- Opening Delimiter -

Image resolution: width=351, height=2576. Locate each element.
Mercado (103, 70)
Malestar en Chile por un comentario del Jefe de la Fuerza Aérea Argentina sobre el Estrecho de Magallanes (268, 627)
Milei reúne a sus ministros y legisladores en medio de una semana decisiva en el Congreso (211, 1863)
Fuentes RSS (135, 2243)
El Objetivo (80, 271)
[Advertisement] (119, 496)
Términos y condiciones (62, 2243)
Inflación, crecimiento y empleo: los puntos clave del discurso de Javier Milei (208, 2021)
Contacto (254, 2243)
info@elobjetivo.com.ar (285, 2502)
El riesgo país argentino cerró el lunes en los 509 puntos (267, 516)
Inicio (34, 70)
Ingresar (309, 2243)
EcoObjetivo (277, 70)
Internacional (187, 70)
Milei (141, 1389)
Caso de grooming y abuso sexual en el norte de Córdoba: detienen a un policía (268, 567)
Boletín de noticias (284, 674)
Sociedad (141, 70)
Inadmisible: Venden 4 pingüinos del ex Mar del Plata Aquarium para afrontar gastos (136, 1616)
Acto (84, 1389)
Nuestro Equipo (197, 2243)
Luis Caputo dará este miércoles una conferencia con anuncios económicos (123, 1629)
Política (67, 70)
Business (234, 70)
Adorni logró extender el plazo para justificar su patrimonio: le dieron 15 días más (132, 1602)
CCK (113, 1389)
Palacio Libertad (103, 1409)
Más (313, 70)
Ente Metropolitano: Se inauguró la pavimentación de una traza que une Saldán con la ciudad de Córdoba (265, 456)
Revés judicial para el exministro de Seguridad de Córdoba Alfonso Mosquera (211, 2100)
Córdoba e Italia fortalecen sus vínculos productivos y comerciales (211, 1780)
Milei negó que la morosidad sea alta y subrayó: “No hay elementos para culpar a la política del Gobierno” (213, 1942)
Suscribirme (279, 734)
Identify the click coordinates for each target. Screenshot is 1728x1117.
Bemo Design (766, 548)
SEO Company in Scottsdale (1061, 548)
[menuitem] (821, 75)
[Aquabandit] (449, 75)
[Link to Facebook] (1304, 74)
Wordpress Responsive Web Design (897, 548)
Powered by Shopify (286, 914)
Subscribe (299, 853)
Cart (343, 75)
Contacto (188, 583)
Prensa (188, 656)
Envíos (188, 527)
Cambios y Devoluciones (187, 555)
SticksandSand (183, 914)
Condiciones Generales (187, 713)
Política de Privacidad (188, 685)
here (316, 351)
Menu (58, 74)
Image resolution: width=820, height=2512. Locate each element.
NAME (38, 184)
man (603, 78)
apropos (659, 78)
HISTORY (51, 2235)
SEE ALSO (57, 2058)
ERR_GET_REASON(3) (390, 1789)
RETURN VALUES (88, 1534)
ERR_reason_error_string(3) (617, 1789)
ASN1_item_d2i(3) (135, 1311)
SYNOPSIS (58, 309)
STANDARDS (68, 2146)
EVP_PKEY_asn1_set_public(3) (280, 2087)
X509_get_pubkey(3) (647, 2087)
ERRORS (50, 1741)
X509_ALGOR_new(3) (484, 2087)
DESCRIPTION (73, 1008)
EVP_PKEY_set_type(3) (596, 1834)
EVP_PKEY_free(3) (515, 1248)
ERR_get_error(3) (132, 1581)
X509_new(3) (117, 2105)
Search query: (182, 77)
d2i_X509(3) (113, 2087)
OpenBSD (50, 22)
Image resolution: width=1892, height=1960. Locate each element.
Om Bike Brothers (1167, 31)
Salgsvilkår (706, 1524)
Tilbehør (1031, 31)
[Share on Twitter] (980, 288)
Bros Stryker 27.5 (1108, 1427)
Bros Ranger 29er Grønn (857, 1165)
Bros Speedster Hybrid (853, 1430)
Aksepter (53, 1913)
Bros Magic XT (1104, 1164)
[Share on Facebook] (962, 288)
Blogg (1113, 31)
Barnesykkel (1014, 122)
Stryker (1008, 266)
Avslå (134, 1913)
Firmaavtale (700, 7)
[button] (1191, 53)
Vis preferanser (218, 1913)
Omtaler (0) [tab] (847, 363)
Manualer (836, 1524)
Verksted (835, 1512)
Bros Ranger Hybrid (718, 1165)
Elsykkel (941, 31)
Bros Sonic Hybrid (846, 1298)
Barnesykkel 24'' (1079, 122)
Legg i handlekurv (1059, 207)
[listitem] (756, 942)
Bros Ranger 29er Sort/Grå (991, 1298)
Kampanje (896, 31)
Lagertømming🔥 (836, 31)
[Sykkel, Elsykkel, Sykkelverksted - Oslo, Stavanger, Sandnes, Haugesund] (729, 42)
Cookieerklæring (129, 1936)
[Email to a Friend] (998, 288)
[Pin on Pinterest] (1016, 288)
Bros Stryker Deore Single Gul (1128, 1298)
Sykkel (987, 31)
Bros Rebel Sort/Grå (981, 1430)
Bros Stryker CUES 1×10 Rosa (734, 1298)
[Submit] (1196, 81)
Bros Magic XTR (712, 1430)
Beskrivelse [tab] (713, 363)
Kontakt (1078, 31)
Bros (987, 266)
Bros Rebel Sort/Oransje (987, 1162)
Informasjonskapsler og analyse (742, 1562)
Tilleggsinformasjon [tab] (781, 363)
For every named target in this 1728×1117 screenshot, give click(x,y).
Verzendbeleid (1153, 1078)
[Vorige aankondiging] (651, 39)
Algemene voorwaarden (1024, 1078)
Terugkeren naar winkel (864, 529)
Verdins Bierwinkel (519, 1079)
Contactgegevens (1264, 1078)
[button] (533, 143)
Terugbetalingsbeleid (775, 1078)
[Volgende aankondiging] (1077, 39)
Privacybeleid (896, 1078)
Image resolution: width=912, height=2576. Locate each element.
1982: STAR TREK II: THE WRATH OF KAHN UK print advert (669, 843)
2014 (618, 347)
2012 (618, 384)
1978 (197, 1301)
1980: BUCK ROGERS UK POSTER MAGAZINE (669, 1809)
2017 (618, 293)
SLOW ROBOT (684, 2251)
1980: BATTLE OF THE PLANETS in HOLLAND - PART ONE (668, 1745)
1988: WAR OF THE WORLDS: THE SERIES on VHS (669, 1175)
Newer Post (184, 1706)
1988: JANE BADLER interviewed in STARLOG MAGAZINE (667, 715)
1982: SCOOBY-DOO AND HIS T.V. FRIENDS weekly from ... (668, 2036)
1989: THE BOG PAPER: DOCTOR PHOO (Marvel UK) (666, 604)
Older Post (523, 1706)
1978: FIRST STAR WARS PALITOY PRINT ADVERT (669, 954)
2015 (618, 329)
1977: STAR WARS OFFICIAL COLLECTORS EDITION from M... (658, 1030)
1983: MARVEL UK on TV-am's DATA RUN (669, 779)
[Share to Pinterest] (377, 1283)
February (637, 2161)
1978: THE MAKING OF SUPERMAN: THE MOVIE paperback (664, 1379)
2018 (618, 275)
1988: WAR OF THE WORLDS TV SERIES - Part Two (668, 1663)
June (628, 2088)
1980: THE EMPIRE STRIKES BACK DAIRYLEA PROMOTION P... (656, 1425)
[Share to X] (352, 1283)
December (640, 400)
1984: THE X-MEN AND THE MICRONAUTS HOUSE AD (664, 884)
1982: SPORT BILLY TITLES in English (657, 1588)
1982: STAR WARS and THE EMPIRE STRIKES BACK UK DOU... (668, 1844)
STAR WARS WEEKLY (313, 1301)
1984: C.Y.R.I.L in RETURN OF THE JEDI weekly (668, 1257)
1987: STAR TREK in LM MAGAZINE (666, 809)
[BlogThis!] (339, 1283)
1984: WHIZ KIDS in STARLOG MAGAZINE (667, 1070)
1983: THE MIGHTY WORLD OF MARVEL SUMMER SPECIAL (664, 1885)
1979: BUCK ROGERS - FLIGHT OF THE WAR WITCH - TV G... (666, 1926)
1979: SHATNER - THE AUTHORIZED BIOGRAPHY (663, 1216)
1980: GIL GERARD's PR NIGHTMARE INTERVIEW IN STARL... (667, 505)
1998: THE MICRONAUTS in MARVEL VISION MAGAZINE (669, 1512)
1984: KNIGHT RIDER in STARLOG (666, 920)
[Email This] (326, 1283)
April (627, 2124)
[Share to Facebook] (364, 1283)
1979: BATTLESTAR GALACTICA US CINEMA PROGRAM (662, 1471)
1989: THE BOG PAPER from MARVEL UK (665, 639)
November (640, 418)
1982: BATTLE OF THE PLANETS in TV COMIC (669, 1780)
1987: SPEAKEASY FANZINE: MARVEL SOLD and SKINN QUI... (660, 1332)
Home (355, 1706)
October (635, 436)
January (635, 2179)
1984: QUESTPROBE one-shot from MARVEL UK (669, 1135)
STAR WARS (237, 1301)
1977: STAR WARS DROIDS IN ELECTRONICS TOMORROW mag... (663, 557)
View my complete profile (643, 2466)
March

- Closing Delimiter -

• [Problem]: The lines to extract from the data above begin with the line containing "Bros (987, 266)" and end with the line containing "SLOW ROBOT (684, 2251)". Extract them exactly, including both.

• [Solution below]:
Bros (987, 266)
Bros Rebel Sort/Oransje (987, 1162)
Informasjonskapsler og analyse (742, 1562)
Tilleggsinformasjon [tab] (781, 363)
For every named target in this 1728×1117 screenshot, give click(x,y).
Verzendbeleid (1153, 1078)
[Vorige aankondiging] (651, 39)
Algemene voorwaarden (1024, 1078)
Terugkeren naar winkel (864, 529)
Verdins Bierwinkel (519, 1079)
Contactgegevens (1264, 1078)
[button] (533, 143)
Terugbetalingsbeleid (775, 1078)
[Volgende aankondiging] (1077, 39)
Privacybeleid (896, 1078)
Image resolution: width=912, height=2576. Locate each element.
1982: STAR TREK II: THE WRATH OF KAHN UK print advert (669, 843)
2014 (618, 347)
2012 (618, 384)
1978 (197, 1301)
1980: BUCK ROGERS UK POSTER MAGAZINE (669, 1809)
2017 (618, 293)
SLOW ROBOT (684, 2251)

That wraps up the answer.